Star Wars movies need a break right now, much like they did after the prequel trilogy soured many people on the franchise. Luckily for Lucasfilm, Disney now has another platform for them that lends itself wonderfully to new stories in a different format. Much like Marvel Studios is doing, Lucasfilm’s best bet right now is to take advantage of Disney+ and get experimental with things in order to keep the Star Wars franchise fresh.

Specifically, upcoming Star Wars stories should feel relatively smaller and more intimate than what we’ve seen on the big screen lately. Now is the time to make us fall in love with new characters and not worry too much about making something bigger. (Yes, I’m a little nervous about the focus on crossovers with Mandalorian spinoffs Rangers of the New Republic and Ahsoka so soon.)

As for the movies, the next planned theatrical release from Lucasfilm is an untitled fifth Indiana Jones installment set for 2022, and the next Star Wars movie—Rogue Squadron—is currently scheduled for 2023. Disney is planning on releasing Avatar and Star Wars movies in alternating years, beginning with Avatar 2 in 2022, so the latter franchise will move to a biennial theatrical release schedule with plenty of Disney+ projects in the interim.

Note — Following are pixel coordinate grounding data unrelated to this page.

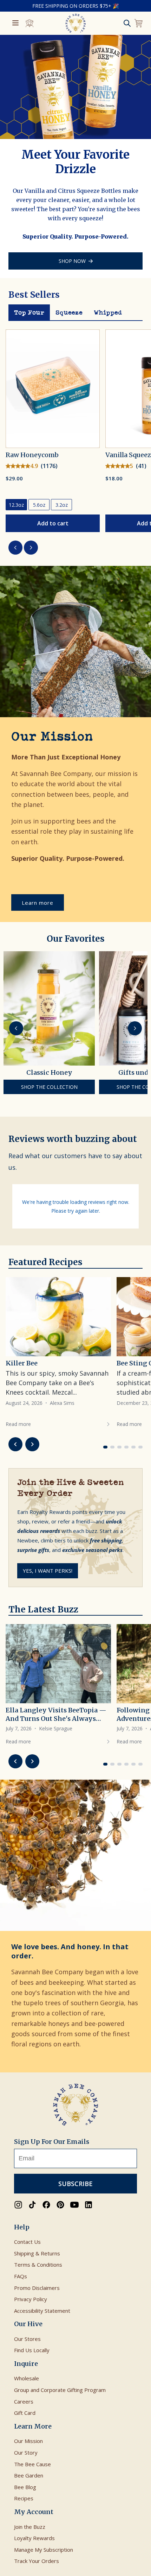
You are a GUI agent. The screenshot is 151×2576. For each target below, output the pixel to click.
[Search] (127, 23)
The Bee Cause (32, 2464)
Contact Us (27, 2241)
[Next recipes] (32, 1444)
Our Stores (27, 2338)
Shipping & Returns (37, 2253)
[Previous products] (15, 548)
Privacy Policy (30, 2299)
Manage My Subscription (43, 2549)
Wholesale (26, 2378)
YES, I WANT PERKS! (47, 1570)
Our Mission (28, 2440)
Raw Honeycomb (32, 455)
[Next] (135, 1028)
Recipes (23, 2498)
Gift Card (24, 2412)
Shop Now (72, 261)
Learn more (37, 902)
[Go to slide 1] (105, 1447)
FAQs (20, 2276)
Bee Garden (28, 2475)
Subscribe (75, 2183)
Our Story (26, 2452)
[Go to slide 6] (140, 1447)
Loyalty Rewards (34, 2538)
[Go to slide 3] (119, 1447)
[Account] (29, 23)
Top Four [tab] (29, 312)
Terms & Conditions (38, 2264)
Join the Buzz (29, 2526)
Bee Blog (25, 2486)
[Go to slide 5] (133, 1447)
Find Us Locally (32, 2350)
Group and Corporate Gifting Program (60, 2389)
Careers (23, 2401)
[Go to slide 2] (112, 1447)
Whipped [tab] (108, 312)
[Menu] (15, 23)
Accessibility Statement (42, 2310)
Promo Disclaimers (37, 2287)
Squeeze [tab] (69, 312)
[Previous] (16, 1028)
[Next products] (31, 548)
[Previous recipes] (15, 1444)
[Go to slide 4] (126, 1447)
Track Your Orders (36, 2560)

Going back to superheroes, DC has spent the past decade or so trying to replicate Marvel’s success on the big screen. We all know how they fared with haphazardly trying to fast-track a cinematic universe to catch up with the MCU (and really, their own television counterpart, which has actually been fairly successful in that regard), and when that failed, they made some more successful movies that felt Marvel-lite but never quite captured the same magic.

You know where the cinematic side of DC has actually thrived as of late? When doing things Marvel can’t. While Marvel Studios is setting up to incorporate some R-rated stuff into the MCU, at this point, they’re still generally seen as somewhat of a family-friendly brand that isn’t too scary or “edgy” for most kids. And while their “it’s all connected” approach has been a big part of their success, it is, by its very nature, limiting, to an extent.

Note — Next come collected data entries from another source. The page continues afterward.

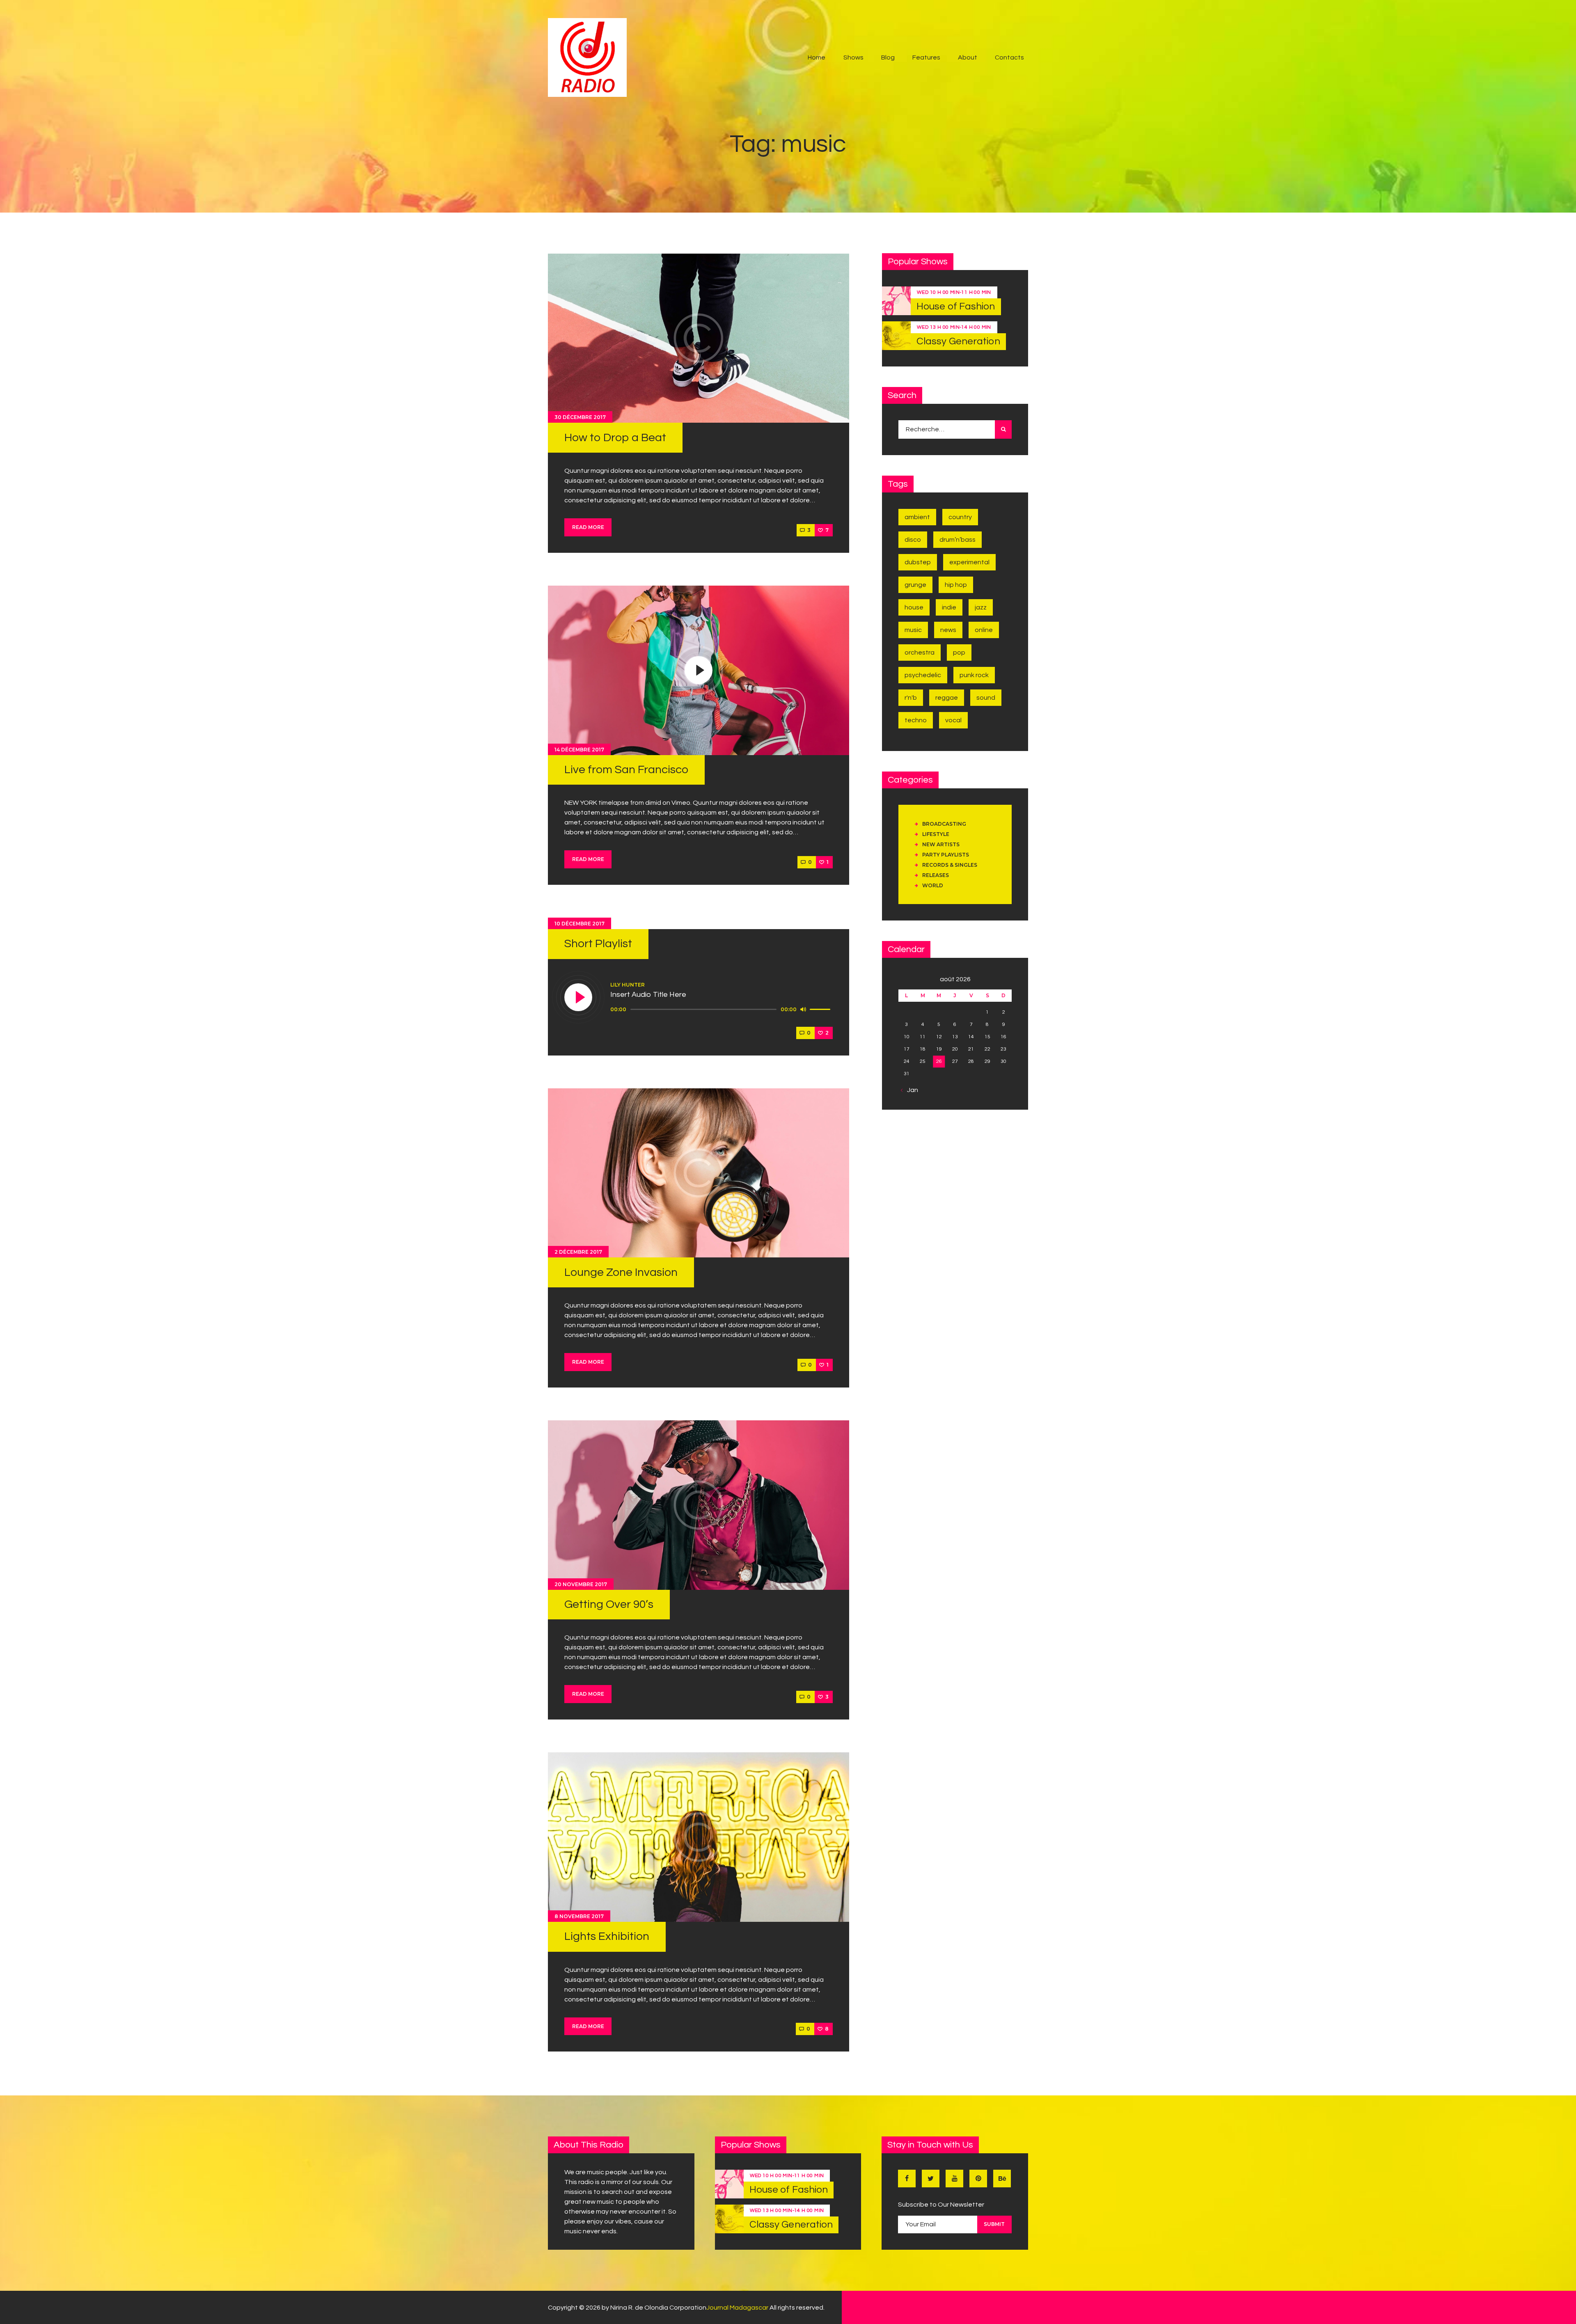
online (984, 630)
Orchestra (920, 652)
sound (985, 697)
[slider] (821, 1008)
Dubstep (918, 562)
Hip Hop (956, 585)
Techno (916, 720)
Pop (959, 652)
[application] (721, 1009)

Black Canary and Harley Quinn in Birds of Prey.

(Warner Bros.)

DC had a huge smash hit with Joker, a smaller-budget, R-rated drama taking place outside the DC Extended Universe. The Batman will also take place in its own separate universe and is currently getting more hype than any upcoming project set in the DCEU. And while Birds of Prey underperformed at the box office and did take place within the DCEU, the R-rated wacky comedy was one of the more critically-praised DC movies in the past decade.

If Marvel has found success by playing by its own rules, DC can find success by marketing itself as counter-programming within the comic book movie genre and breaking those rules. The beauty of being more stand-alone in particular is that the failure of a movie doesn’t affect future plans for others, and it’s therefore easier for a studio or franchise to “bounce back” from it.

Admittedly, I do hope we see some new franchises join the big-leagues of geekdom in the next few years, but at the same time I also want to see the current biggies continue to show us why they’ve managed to bury themselves into the hearts of many. If these three franchises want to continue to dominate, they’re going to have to walk the thin tightrope of keeping things fresh while maintaining the core reasons why we love them so much. Hopefully, they’ll prove to be up to the challenge.

(featured image: Marvel Entertainment, Disney/Lucasfilm, Warner Bros.)